====== TEXT EXTRACT

If you're weighing up investments or property transactions in Spain or Ireland, understanding the Spain vs Ireland capital gains tax landscape for 2025/2026 is essential. Whether you're an expat relocating between Dublin and Barcelona, a digital nomad selling assets, or a cross-border investor managing a diversified portfolio, the differences in how each country taxes capital gains can significantly affect your net returns.

This detailed capital gains tax comparison breaks down the rates, exemptions, reliefs, filing obligations, and double taxation rules for both countries. By the end, you'll have a clear picture of which jurisdiction treats your specific situation more favourably — and the practical steps to stay compliant in both.

Capital Gains Tax Rates: Spain vs Ireland at a Glance

The most immediate difference in any tax comparison Spain Ireland exercise is the headline rate structure. Spain uses a progressive, banded system for savings income (which includes capital gains), while Ireland applies a flat rate to most gains.

Spain's Capital Gains Tax Rates (2025/2026)

Spain taxes capital gains as part of the savings tax base (base imponible del ahorro). The progressive bands for 2025/2026 are:

Taxable Gain (EUR) Marginal Rate
Up to €6,000 19%
€6,001 – €50,000 21%
€50,001 – €200,000 23%
€200,001 – €300,000 27%
Over €300,000 28%

These rates apply to tax residents of Spain on their worldwide capital gains. Non-residents are generally taxed at a flat 19% on Spanish-sourced gains (24% for non-EU/EEA residents, though treaties may reduce this).

Ireland's Capital Gains Tax Rate (2025/2026)

Ireland keeps things simpler with a flat 33% rate on most capital gains. This is one of the higher standard CGT rates in the European Union. A reduced rate of 40% applies to certain gains on foreign life assurance policies and offshore funds, while a 12.5% rate can apply in very specific circumstances involving venture capital relief.

For most investors, the effective comparison is Spain's 19%–28% progressive bands versus Ireland's flat 33%.

Quick takeaway: For gains under approximately €300,000, Spain's effective capital gains tax rate will almost always be lower than Ireland's flat 33%. For very large gains exceeding €300,000, the gap narrows but Spain typically remains cheaper.

Use our Spain Capital gains tax Calculator or Ireland Capital gains tax Calculator to model your specific scenario.

Taxable Events and Asset Types Compared

Both countries tax gains arising from the disposal of assets, but the definition of "disposal" and the treatment of specific asset classes differ.

What Triggers Capital Gains Tax?

In both Spain and Ireland, the following events generally create a chargeable gain:

  • Sale of shares, bonds, or other securities
  • Sale of real estate (property)
  • Sale of business assets
  • Gifts of assets (deemed disposal at market value)

============
====== LISTED ENTRIES

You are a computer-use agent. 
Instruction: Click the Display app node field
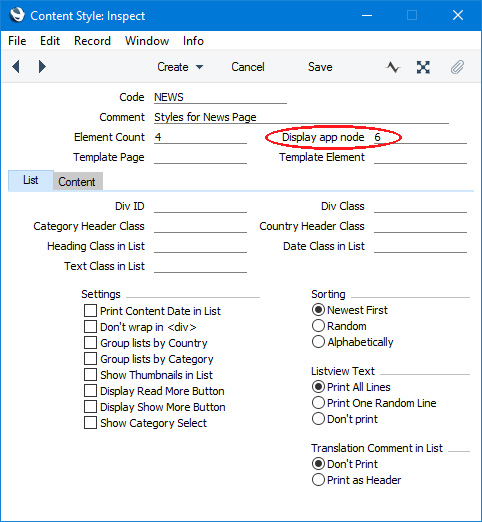pyautogui.click(x=420, y=137)
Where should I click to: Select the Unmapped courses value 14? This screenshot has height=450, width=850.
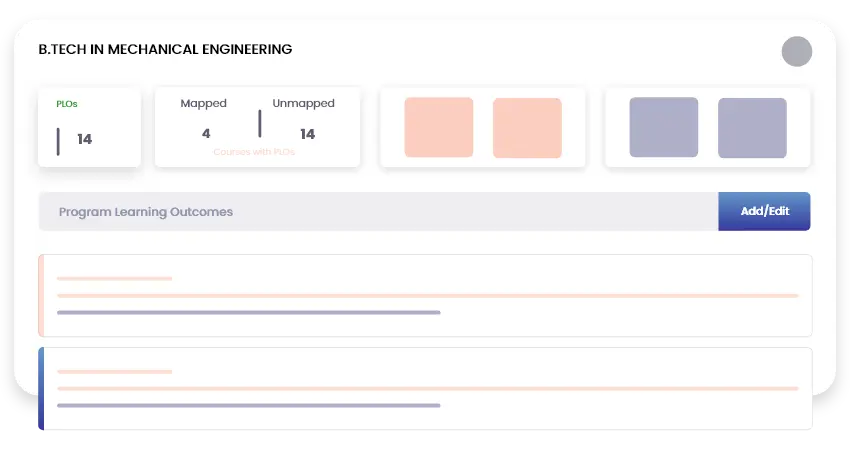coord(307,133)
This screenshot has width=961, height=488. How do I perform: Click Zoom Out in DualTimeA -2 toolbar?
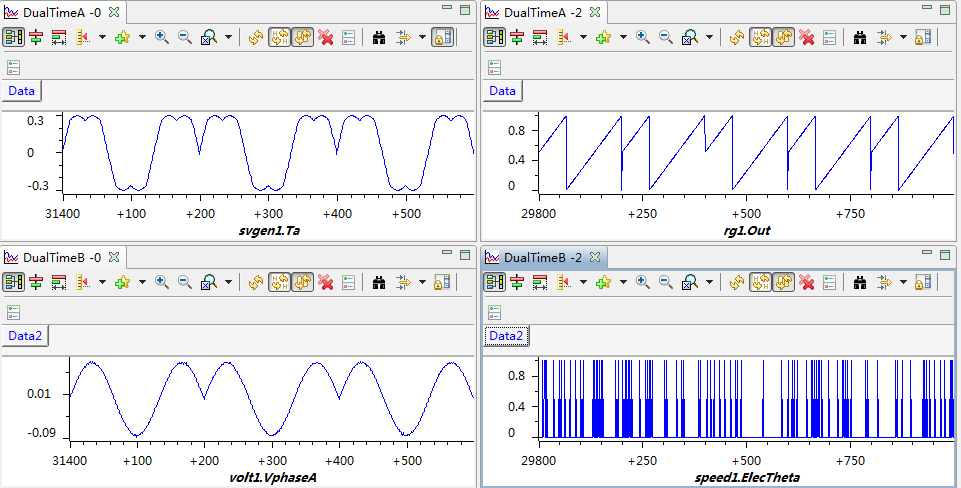click(665, 37)
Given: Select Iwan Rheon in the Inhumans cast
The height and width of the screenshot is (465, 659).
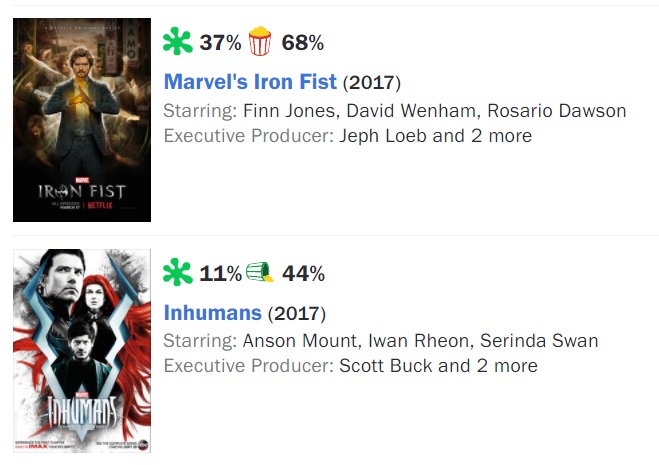Looking at the screenshot, I should (418, 341).
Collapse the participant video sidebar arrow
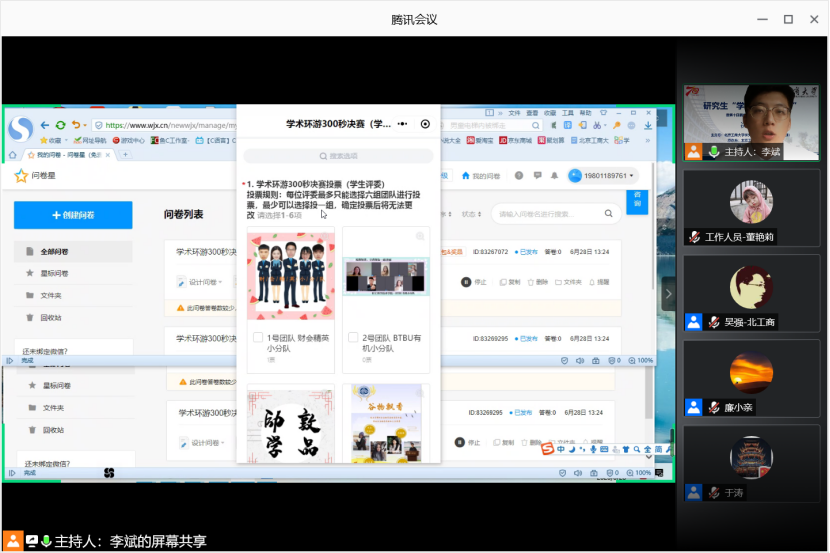This screenshot has height=553, width=830. 670,293
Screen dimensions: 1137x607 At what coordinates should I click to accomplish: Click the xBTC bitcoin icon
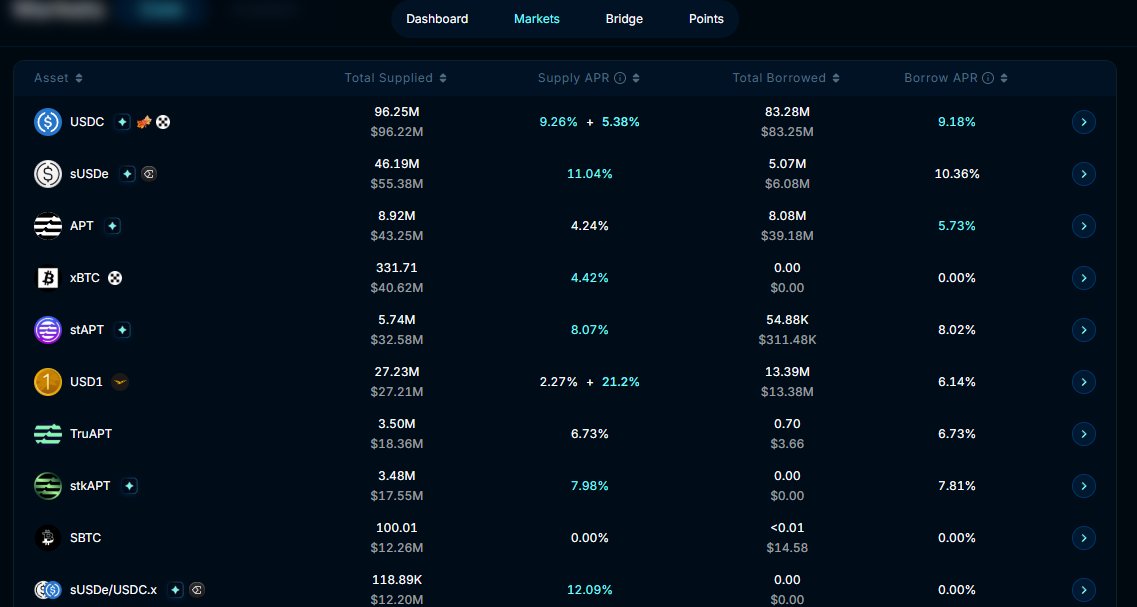pos(48,278)
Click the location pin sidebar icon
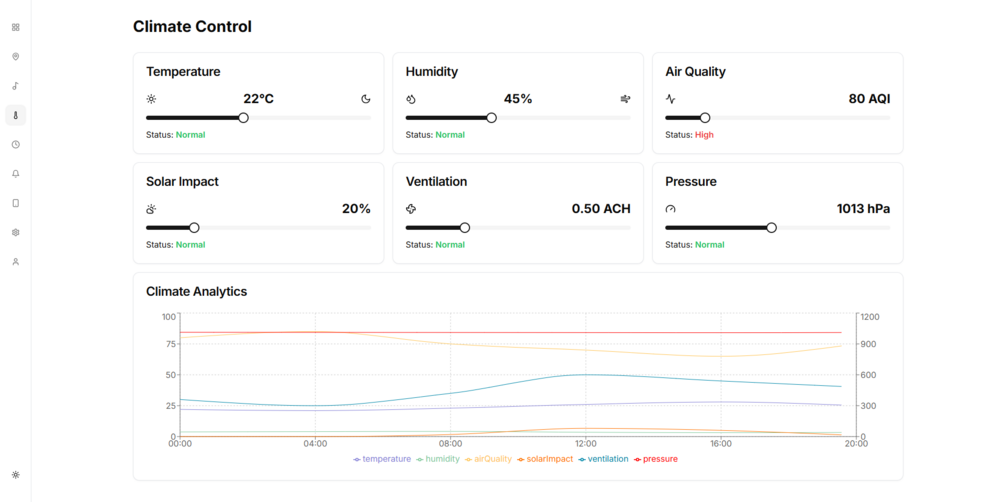This screenshot has height=502, width=1005. [15, 57]
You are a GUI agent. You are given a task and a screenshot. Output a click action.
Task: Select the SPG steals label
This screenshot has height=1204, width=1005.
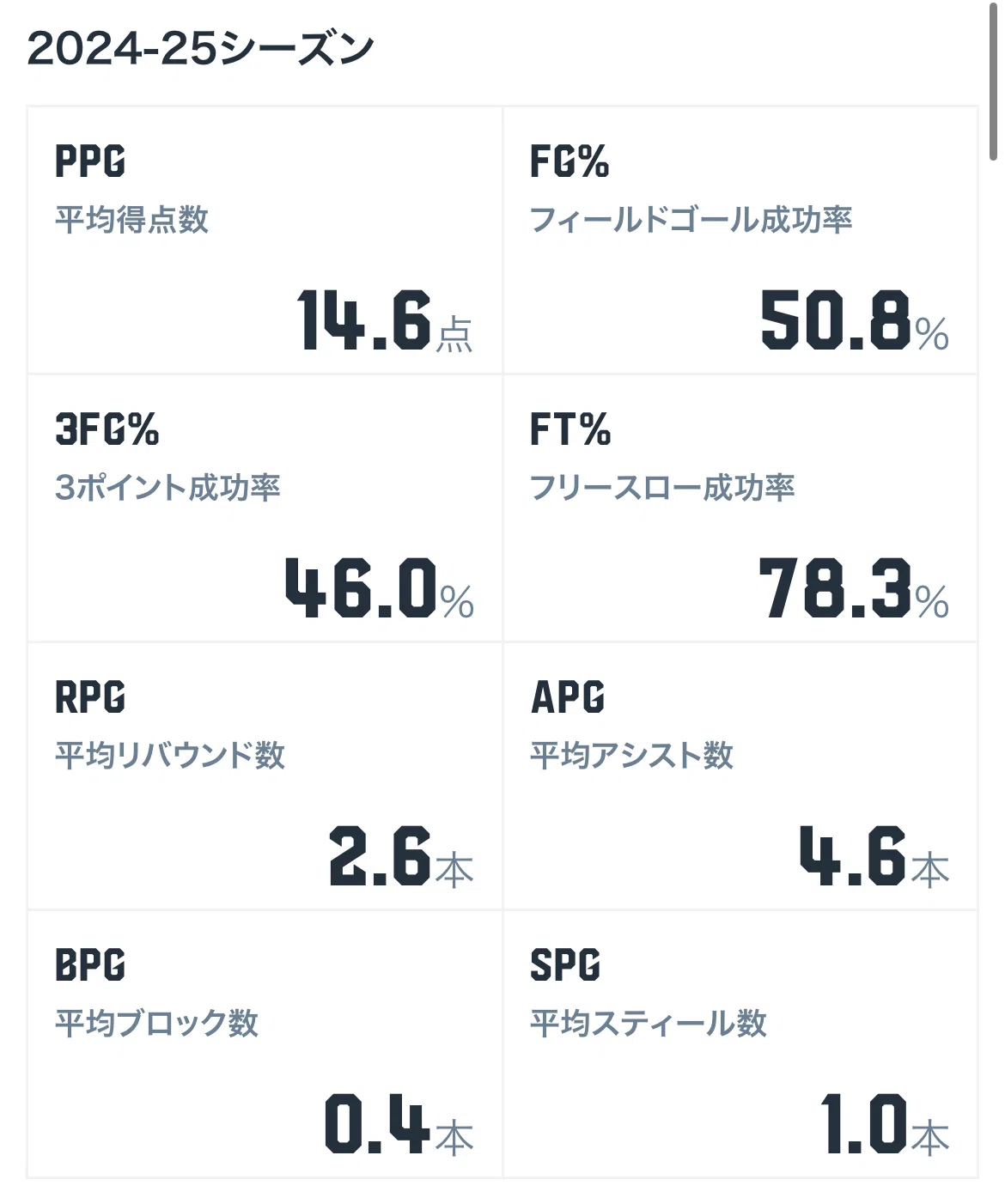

============

EXERCISE BRIEF:
Answer from the Spain vs Ireland capital gains tax comparison:
1. What marginal rate does Spain apply to taxable gains from €50,001 to €200,000?
2. What rate are non-EU/EEA residents generally charged on Spanish-sourced gains?
3. What flat rate does Ireland apply to most capital gains?

RESULT OF THIS EXERCISE:
1. 23%
2. 24%
3. 33%